I used the Russian native speaker just as an example. If they use the definite article correctly there are 2 possibilities, I suppose; one is what you said: they were able to internalize the rules properly so now they're using it correctly. Another is, that they unconsciously inferred them - similarly to a native speaker, except something like this doesn't exist in their native language!
School (or any other language learning medium for that matter) is actually an interesting thing in this context. I can tell you that the rules I learned at school for how to use tenses in English don't always seem to correspond to the way they're actually used and even when they do, one would still have to practice a great deal to fully understand what was meant in the first place. I recall reading in textbooks, for example, that one of the uses of "present perfect" in English is to describe an action that took place in the past but is relevant to the present. Don't you think that's somewhat vague? I remember an endless number of sentences where this description applies, yet present perfect wasn't used. I also remember when they taught conditionals in English in class: I already knew them!

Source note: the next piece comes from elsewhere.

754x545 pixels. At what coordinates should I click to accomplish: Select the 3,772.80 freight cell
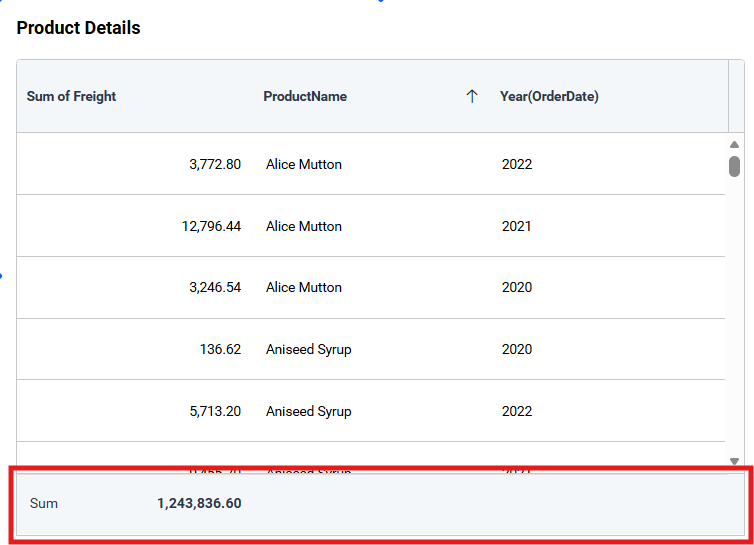pos(214,164)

Not because I'd memorized or learned the rules for them but because I'd heard them, internalized and simply "knew" when and how they were used even though English isn't my native language.
I think that in language there are things that are hard to grasp through rules and even when you understand the rules and try to apply them, using them "by the book" might sound strange to a native speaker and you still might not use them correctly. That's where the "innate" feeling of how to use them comes into play. That's essentially what I'm asking about.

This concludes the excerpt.